> _What to work on_
Within the material below, transcribe exactly the lines from the one holding "The height and width of the screenshot is (819, 1456)." through the one holding "Select the Grains chip in third chain", keeping both ends and skipping the rest.

[Records shown Boundary: Start]

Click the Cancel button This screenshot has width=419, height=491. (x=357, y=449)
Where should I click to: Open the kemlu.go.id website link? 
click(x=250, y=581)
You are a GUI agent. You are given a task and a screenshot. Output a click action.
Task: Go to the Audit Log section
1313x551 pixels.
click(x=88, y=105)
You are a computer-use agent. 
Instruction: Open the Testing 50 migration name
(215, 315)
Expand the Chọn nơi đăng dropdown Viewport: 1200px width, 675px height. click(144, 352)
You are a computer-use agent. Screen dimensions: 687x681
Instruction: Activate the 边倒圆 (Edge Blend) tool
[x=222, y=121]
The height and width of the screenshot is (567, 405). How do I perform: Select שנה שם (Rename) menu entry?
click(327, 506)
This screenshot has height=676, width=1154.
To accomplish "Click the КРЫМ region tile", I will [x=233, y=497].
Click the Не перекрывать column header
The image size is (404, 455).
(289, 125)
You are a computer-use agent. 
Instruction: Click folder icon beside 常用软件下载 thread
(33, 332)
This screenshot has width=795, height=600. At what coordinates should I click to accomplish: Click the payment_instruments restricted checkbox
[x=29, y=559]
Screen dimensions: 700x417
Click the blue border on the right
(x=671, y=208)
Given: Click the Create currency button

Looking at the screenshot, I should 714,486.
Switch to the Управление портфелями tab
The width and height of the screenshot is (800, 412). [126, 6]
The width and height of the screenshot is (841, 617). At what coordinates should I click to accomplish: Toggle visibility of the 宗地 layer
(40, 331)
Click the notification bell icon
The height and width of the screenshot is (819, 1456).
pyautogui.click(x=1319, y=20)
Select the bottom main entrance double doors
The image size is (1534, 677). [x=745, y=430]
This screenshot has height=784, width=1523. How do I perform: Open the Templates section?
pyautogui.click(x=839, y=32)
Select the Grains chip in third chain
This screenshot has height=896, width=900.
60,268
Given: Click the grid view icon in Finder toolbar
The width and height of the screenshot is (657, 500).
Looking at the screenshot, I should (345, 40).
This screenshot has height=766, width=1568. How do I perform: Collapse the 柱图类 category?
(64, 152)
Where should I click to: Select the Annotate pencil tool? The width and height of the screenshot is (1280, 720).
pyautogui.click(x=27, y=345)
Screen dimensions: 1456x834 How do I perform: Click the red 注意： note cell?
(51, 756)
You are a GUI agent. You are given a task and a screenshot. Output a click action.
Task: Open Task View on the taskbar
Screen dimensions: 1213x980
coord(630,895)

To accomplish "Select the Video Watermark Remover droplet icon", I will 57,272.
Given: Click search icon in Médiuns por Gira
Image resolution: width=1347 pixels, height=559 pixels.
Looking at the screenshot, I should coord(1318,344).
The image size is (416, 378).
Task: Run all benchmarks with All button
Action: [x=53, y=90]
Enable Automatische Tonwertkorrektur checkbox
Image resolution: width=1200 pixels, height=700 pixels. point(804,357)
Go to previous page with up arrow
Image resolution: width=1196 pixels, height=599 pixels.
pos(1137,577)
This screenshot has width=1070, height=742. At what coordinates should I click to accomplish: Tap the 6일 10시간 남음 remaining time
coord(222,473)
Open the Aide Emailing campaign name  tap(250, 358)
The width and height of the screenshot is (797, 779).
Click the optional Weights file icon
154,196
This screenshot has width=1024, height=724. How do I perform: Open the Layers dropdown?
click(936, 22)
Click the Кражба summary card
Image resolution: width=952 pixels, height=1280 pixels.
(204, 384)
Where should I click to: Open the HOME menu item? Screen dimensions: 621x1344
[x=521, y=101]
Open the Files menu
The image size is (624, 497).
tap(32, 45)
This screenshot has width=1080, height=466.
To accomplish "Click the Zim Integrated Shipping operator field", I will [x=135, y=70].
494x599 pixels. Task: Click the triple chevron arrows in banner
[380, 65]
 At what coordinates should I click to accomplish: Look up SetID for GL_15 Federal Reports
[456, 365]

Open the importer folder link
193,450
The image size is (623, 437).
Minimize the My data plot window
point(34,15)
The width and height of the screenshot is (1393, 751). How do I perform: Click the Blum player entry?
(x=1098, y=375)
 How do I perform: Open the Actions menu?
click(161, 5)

[Records shown Boundary: End]

> _Answer space_
The height and width of the screenshot is (819, 1456).
pyautogui.click(x=1319, y=20)
Select the bottom main entrance double doors
The image size is (1534, 677). [x=745, y=430]
This screenshot has height=784, width=1523. How do I perform: Open the Templates section?
pyautogui.click(x=839, y=32)
Select the Grains chip in third chain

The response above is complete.